There are several testing centers where samples can be sent. For a list, visit http://web.extension.illinois.edu/oardc/cat126_3771.html.
After testing safe for nitrates, silage can be an excellent source of energy for cattle.
"Cattle can be fed by giving them free access to silage with supplemental protein and minerals," Felix said. Her recommendations are that calves that are 600 to 700 pounds should eat enough silage to gain about 3 lbs. per day if they are fed by given free access. When cattle reach 800 pounds more of the energy in silage will be used for their increased maintenance needs so gains will likely drop to 2 or 2.5 pounds when fed by free choice. If cattle are limit-fed silage at 80 or 90 percent of free-choice, gains will drop off between 0.25 to 0.5 pounds. Felix obtained this information is from a 1994 study by Murphy and Loerch.
"It is important to remember that cost of gain is still the driver of feeding decisions," Felix said. "Although diets high in co-product inclusion have become normal for cattle feeders, this year high inclusions of silage may be the best ration option. If you have cheap corn silage, it will be cheaper to have cattle at 2 to 2.5 Average Daily Gain (ADG) with corn silage than to buy expensive corn and byproducts," she said.
Felix said that if you're feeding corn silage by giving access all day, you will need additional protein as well as a mineral supplement. Your management will dictate how you supplement protein and minerals. Farmers with low labor and equipment resources will likely need to utilize free-choice protein and mineral supplements. These come in the form of liquid feeds, lick tubs, and commercial supplements. Most generally they come at an added cost, but they are convenient and fit well into farms that have low labor and less equipment.
Farms with more labor and equipment have other options. Felix recommended some protein options if your operation can deliver a Total Mixed Ration (TMR).
Option 1: Co-products. We have used co-products of the ethanol industry for decades now. In the past, these have been economic alternative to soybean meal and urea. This year, this will likely not be the case. With co-products pushing $300 per dry ton, the cost of crude protein from co-products is a little over $0.50 per pound.

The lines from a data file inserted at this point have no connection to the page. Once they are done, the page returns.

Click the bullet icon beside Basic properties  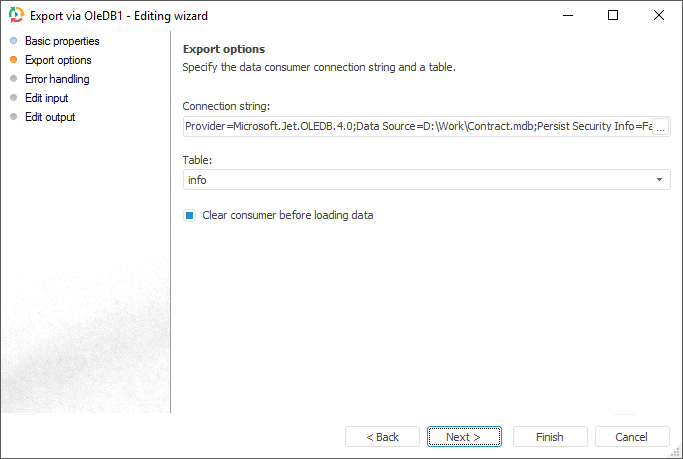[x=13, y=41]
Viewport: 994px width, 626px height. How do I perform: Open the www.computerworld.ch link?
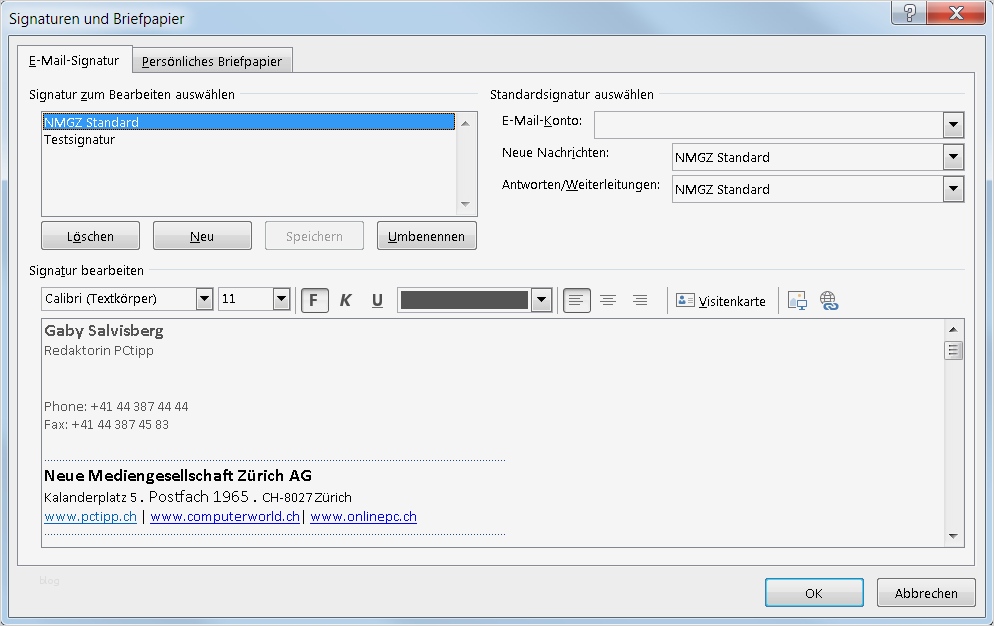click(x=225, y=517)
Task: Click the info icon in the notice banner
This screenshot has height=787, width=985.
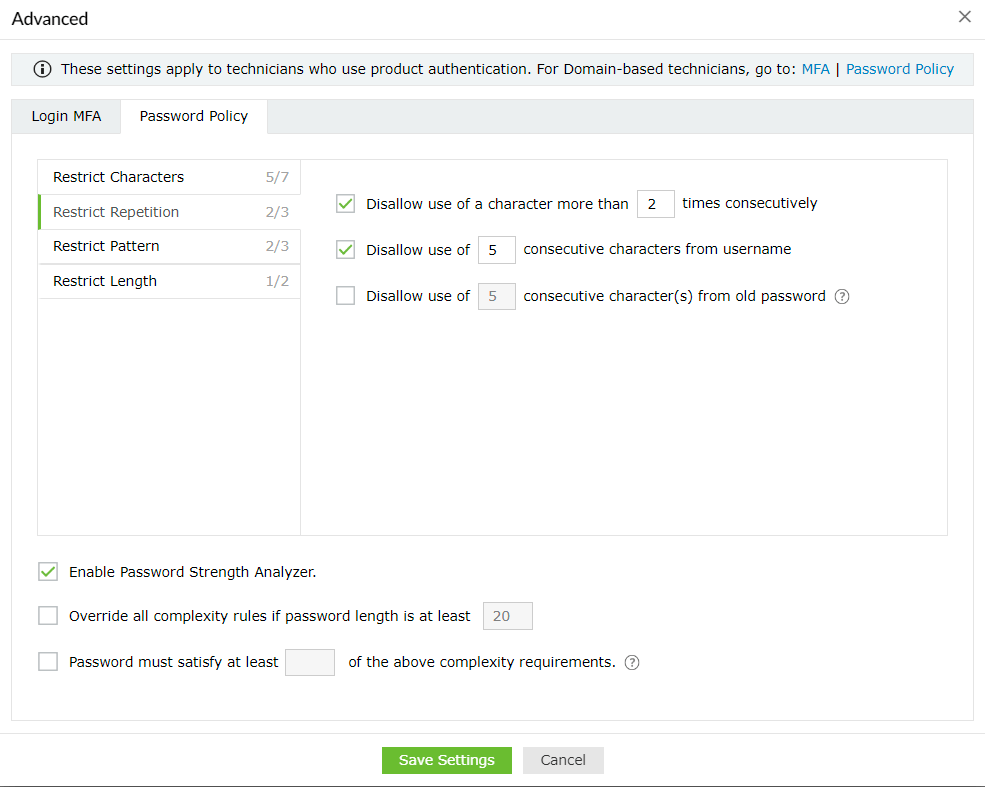Action: (x=42, y=70)
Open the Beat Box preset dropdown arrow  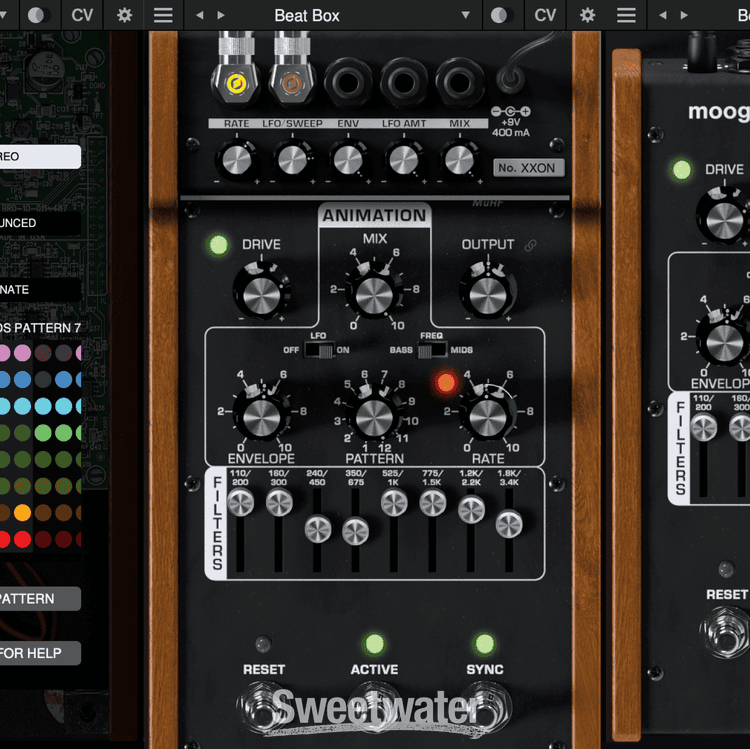pyautogui.click(x=465, y=15)
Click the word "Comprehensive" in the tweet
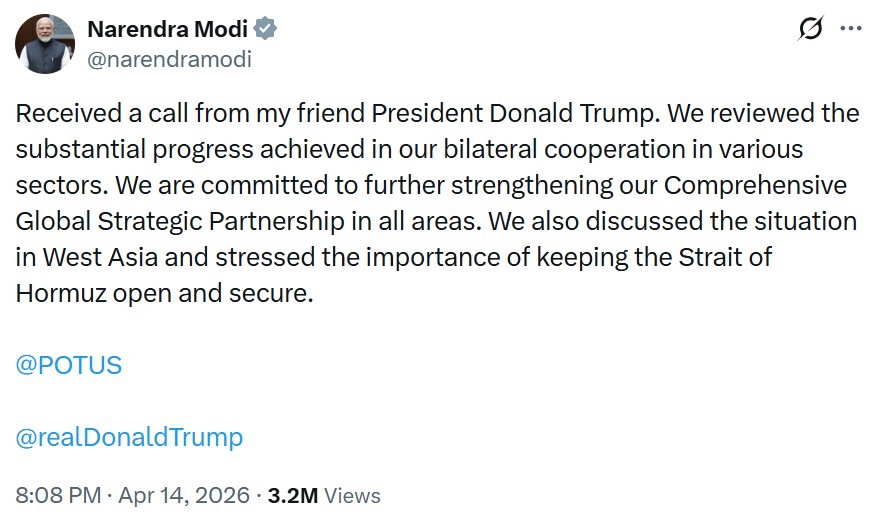The image size is (883, 526). (754, 185)
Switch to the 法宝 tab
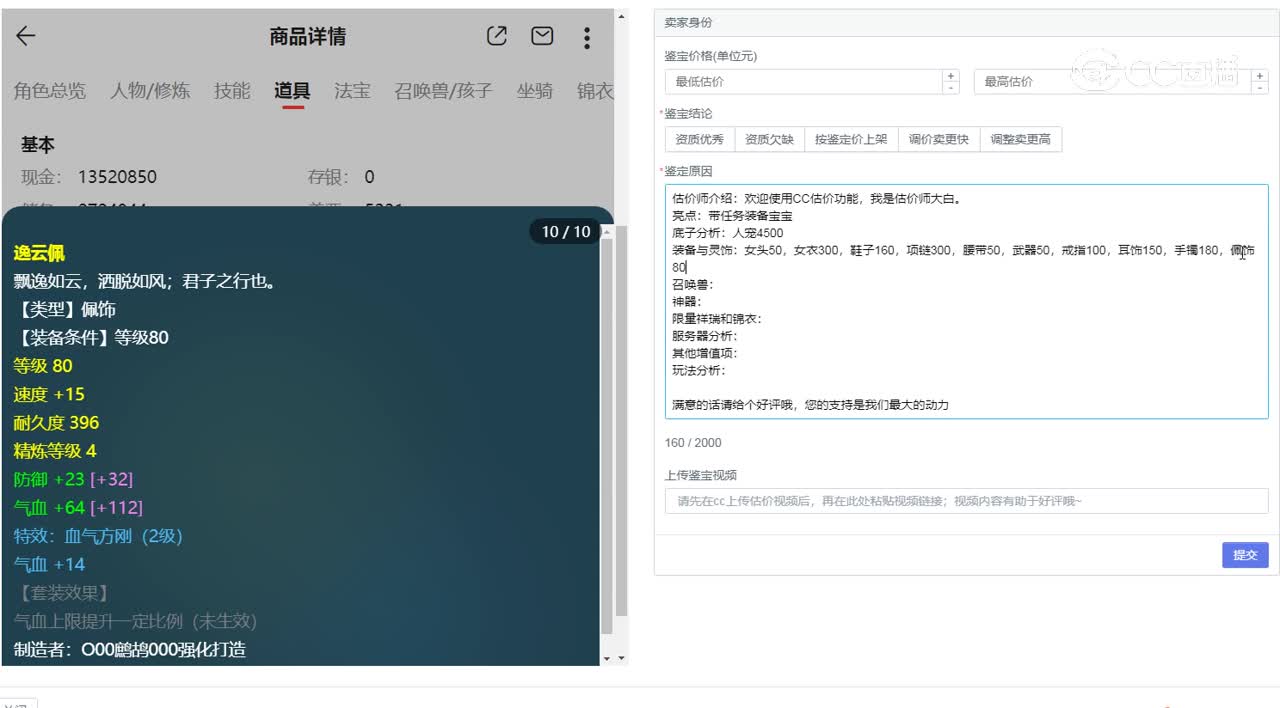This screenshot has width=1280, height=708. coord(352,90)
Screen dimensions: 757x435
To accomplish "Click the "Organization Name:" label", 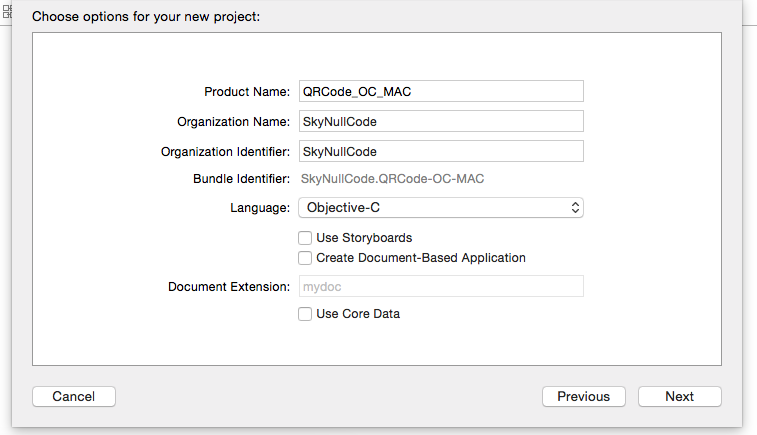I will [x=233, y=122].
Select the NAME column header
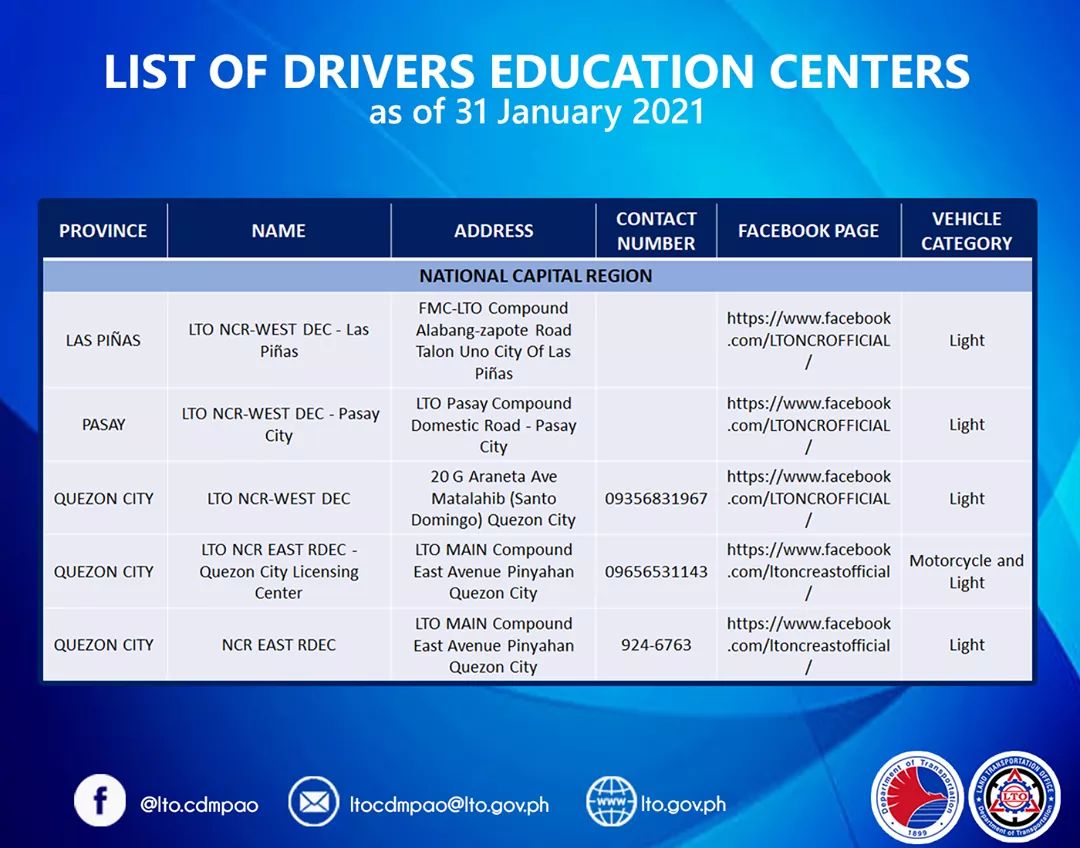Image resolution: width=1080 pixels, height=848 pixels. (x=277, y=229)
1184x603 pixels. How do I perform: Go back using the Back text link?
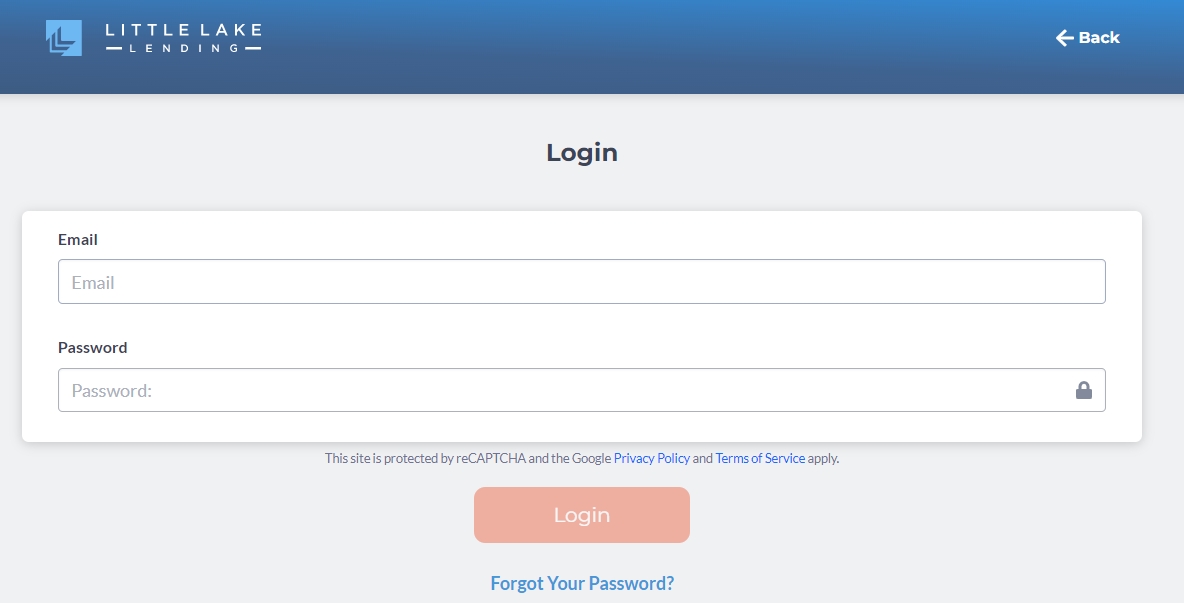point(1099,38)
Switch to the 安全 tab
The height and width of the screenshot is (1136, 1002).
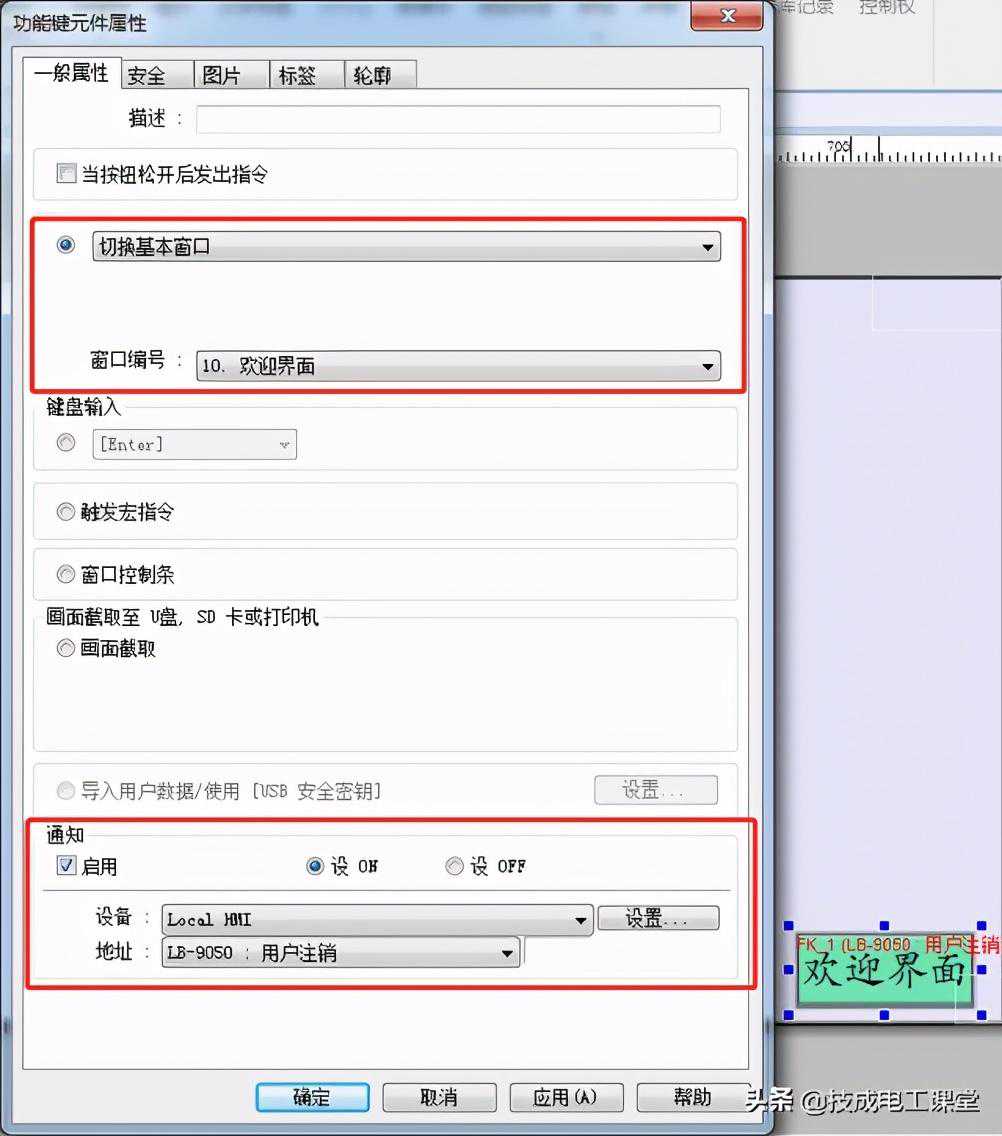pos(146,75)
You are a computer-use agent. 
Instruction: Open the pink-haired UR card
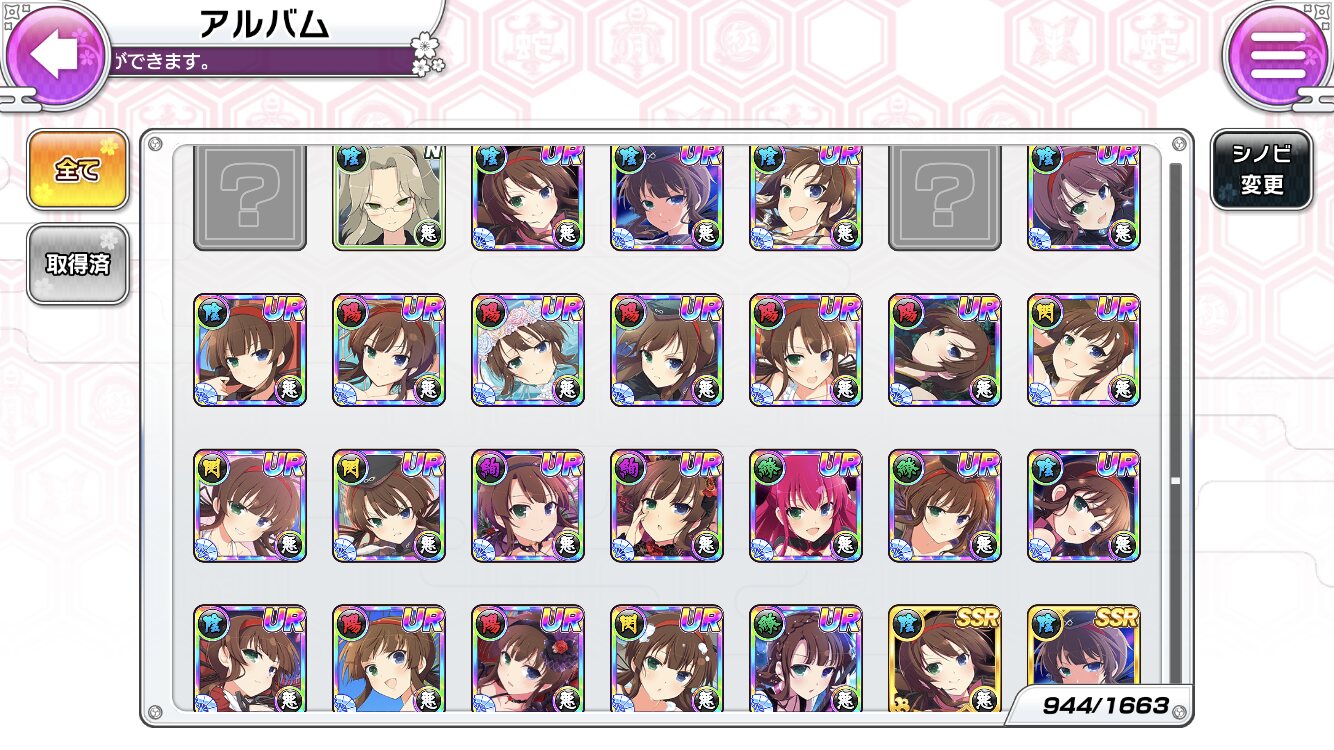[805, 505]

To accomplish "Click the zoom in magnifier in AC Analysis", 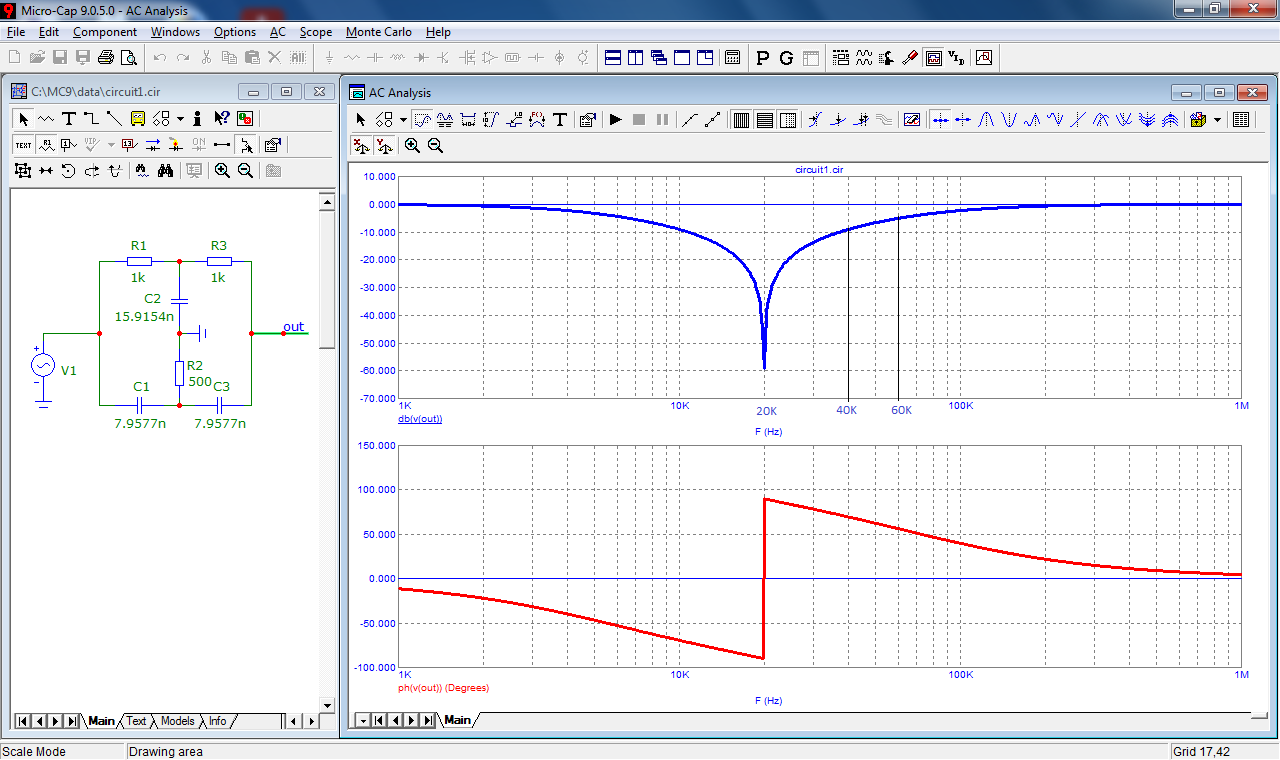I will (x=412, y=146).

Option 2: Urea. While urea looks expensive on paper, we have to compare it to the current economics. With urea running around $680 per ton, crude protein costs about $0.12 per pound. Therefore, urea may be the more economical protein supplement for corn silage this year. Keep in mind that urea should not be included at more than 1.5 percent of the total ration dry matter and should not be used with corn silage high in nitrates.